He's saying good grief because Layte gave a silly response which highlighted what I said.

from the link

NVLink: High-Speed GPU Interconnect

HSA is NOT a high speed interconnect, that is ALL NVLink is. It's an alternative to pci-e, nothing more nothing less. The 'unified memory' has countless times been shown to be Nvidia being very dodgy. I precisely described it, providing slightly easier to code for situation where the difference in cpu and gpu memory is virtualised as a single pool of memory for the programmer to access. The actual copies to and from the cpu and gpu section of memory still occurs, this is where lets say 70% of the latency issues with on die gpu acceleration, the rest is in the gpu not being able to take the lead but running how and what the cpu tells it to. It is in no way by any hardware definition unified memory, where all devices can access any point of the memory which is all used as a single pool.
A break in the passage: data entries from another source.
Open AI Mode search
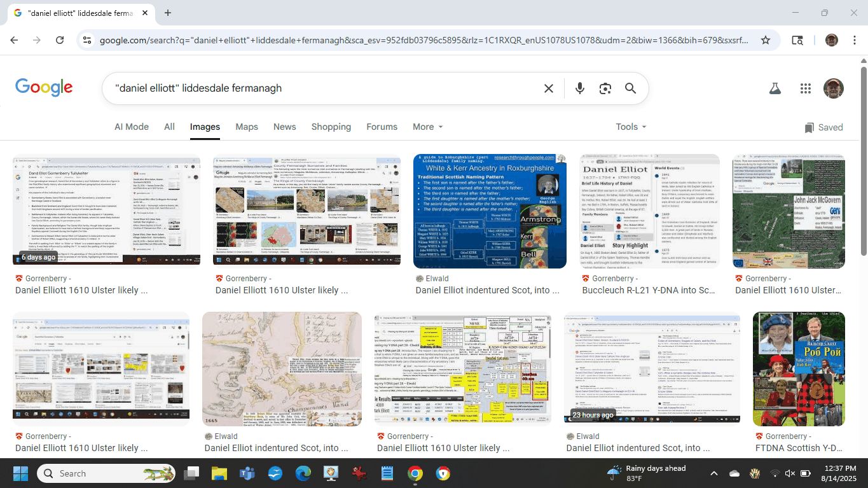Screen dimensions: 868x488 pos(132,127)
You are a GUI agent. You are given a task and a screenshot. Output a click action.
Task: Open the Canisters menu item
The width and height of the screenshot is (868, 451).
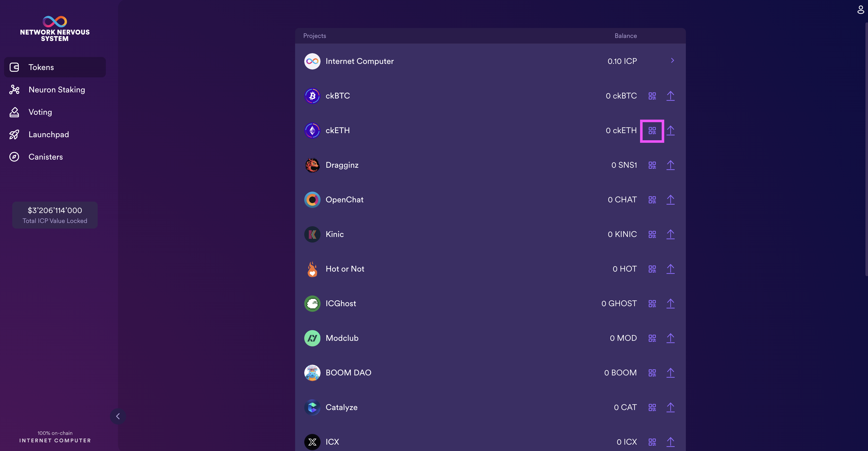(x=55, y=157)
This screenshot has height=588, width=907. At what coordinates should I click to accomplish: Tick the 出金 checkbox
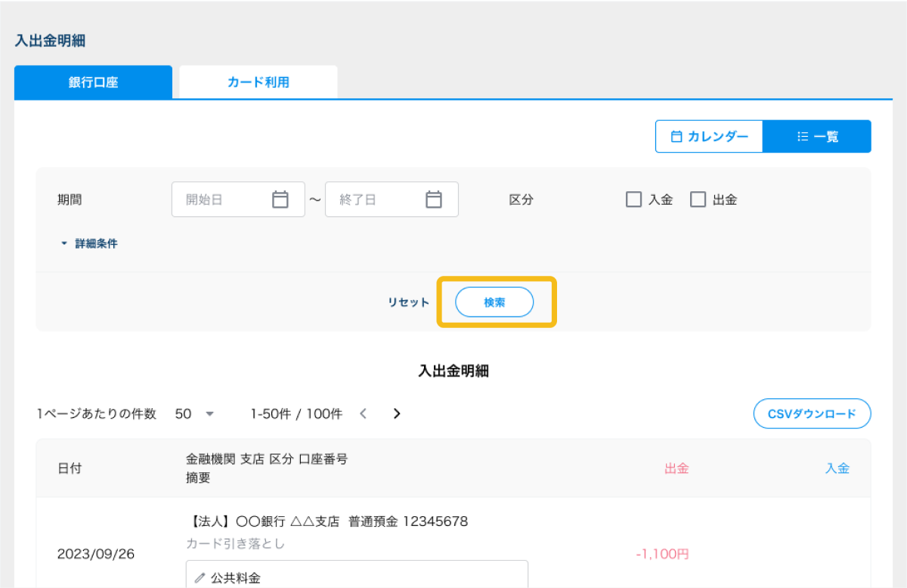(x=698, y=200)
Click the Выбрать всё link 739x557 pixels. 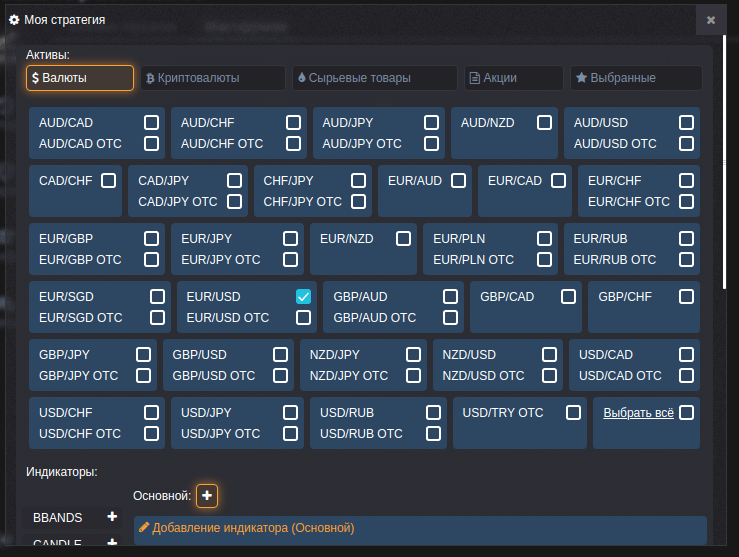pos(638,413)
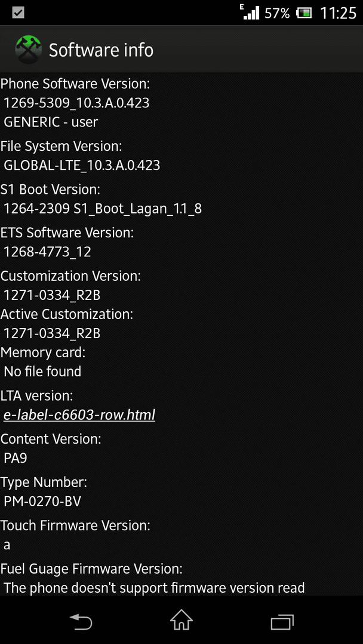
Task: Tap the Software info title
Action: 101,51
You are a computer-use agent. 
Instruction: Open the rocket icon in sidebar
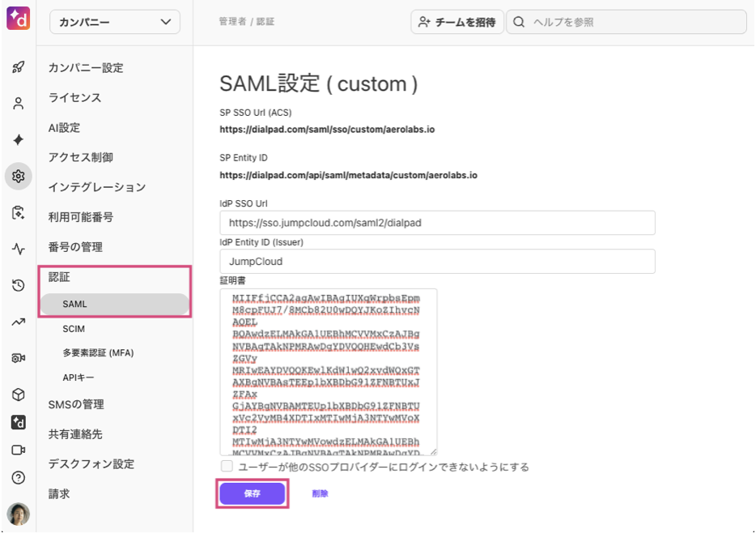click(x=18, y=67)
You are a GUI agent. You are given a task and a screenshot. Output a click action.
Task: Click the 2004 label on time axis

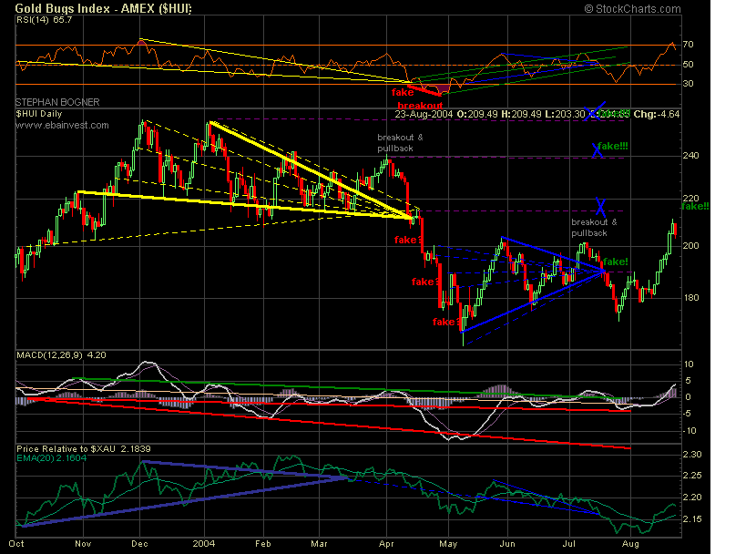203,544
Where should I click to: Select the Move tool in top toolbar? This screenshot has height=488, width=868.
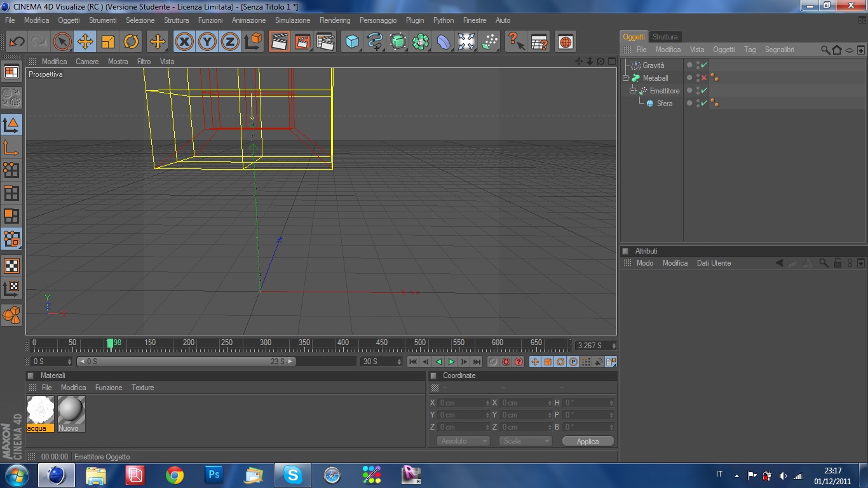click(85, 42)
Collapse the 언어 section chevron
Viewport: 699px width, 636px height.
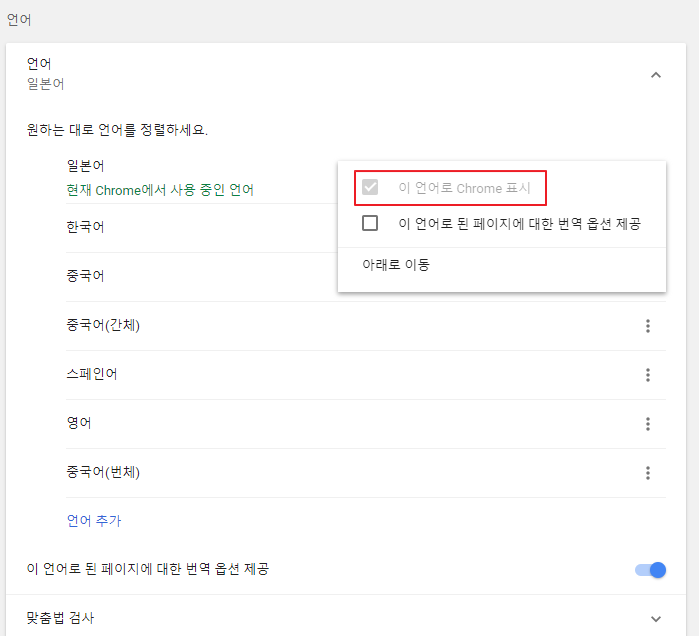point(656,75)
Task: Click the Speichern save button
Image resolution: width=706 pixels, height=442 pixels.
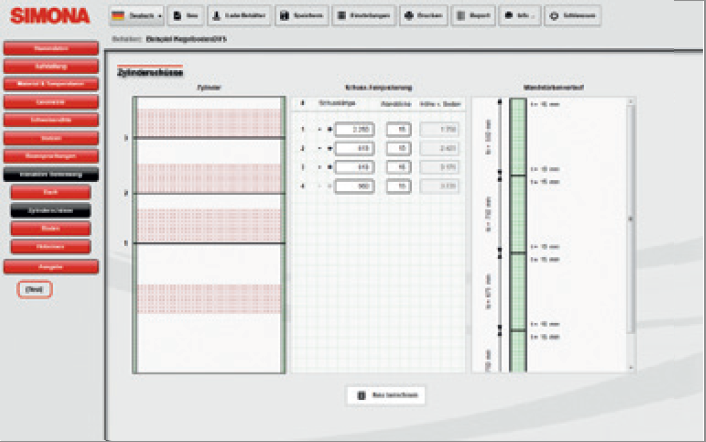Action: pos(301,17)
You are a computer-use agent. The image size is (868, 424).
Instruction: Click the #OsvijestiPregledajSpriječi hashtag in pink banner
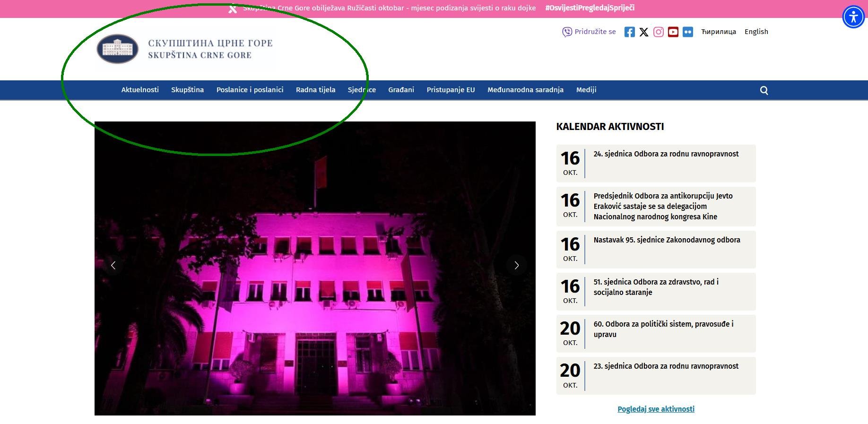point(590,8)
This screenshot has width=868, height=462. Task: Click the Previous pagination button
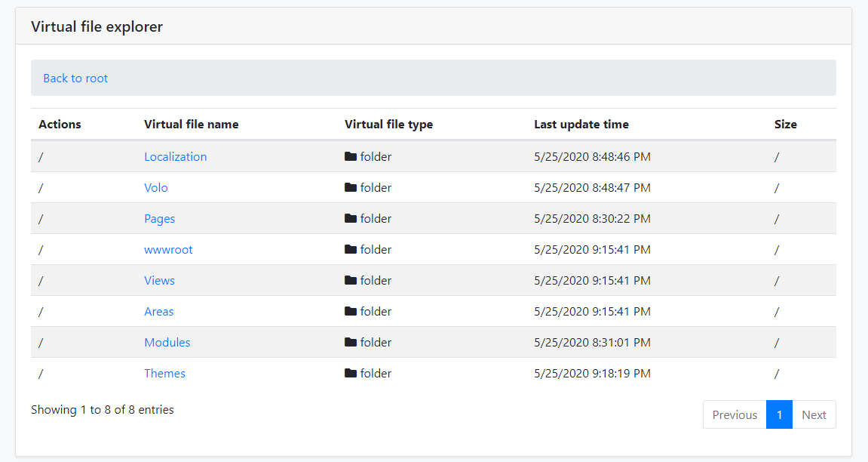734,414
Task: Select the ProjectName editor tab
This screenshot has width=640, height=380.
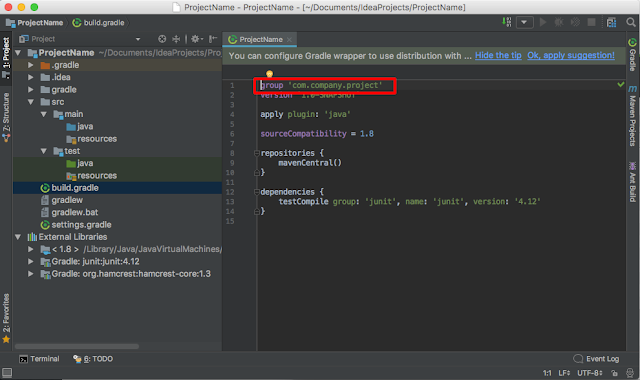Action: tap(260, 39)
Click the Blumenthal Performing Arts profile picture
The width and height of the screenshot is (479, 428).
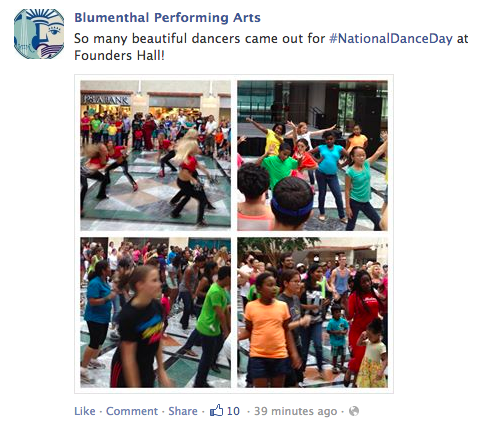(39, 34)
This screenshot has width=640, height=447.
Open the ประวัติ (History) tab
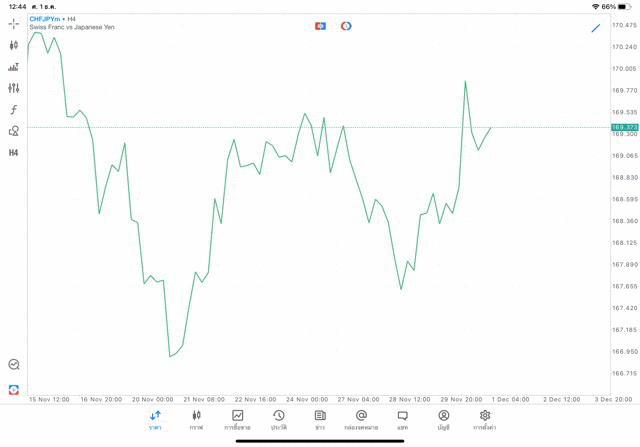279,420
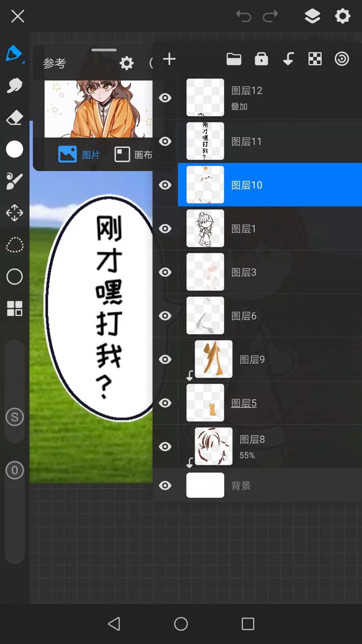Viewport: 362px width, 644px height.
Task: Expand reference panel settings gear
Action: (x=127, y=63)
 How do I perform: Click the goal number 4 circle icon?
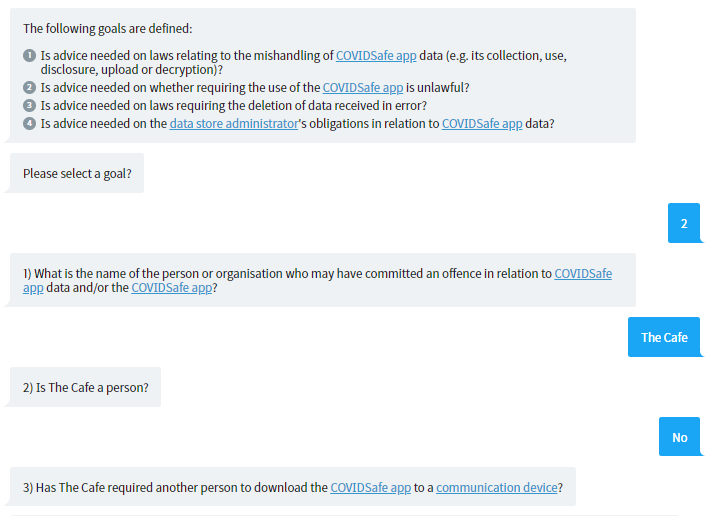pos(29,124)
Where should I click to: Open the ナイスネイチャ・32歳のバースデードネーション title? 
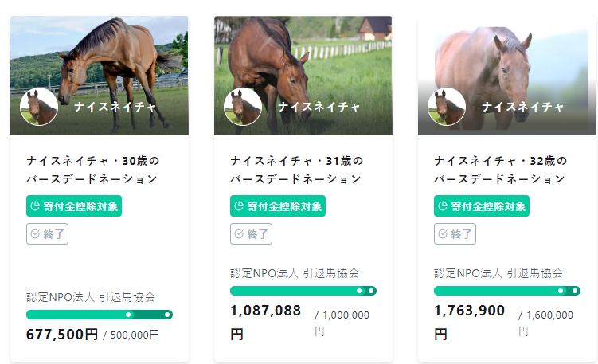click(x=501, y=170)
Nor does it address any cross platform compatibility. With HSA you can stick a few ARM cores with ANY other HSA IP and have them be able to communicate together. NVlink will only work on IBM CPUs, it's not an industry standard, it won't work with anything else.

HSA has no relation to, no resemblance to and nothing in common with NVLink at all. The problems addressed by HSA are NOT addressed by NVLink.

NVLink is like getting PCI-E 5.0, it allows a greater bandwidth to and from the cpu and gpu, and from one gpu to another. It does literally not one thing HSA is designed to do.

He's saying "Nvidia don't need HSA, they have Nvlink".... when they aren't remotely similar technologies. You may as well say Nvidia don't need x86-64 support, they have physx, or AMD don't need Physx, they have freesync. They are completely different technologies aimed at 100% different problems. NVlink is 100% about increasing bandwidth to the gpu(which in turn reduces latency somewhat, different level of latency entirely), HSA is about treating the GPU equally with a CPU on a system level enabling them to run significantly faster without getting in each others way. Nothing about HSA is designed to tackle bandwidth, mostly but not entirely HSA is about making on die(with drastically lower latency already) access to a GPU give such meaningful performance increases along with a simple way to utilise it that the entire industry will change how it writes programs. Nvlink is about getting A to B faster.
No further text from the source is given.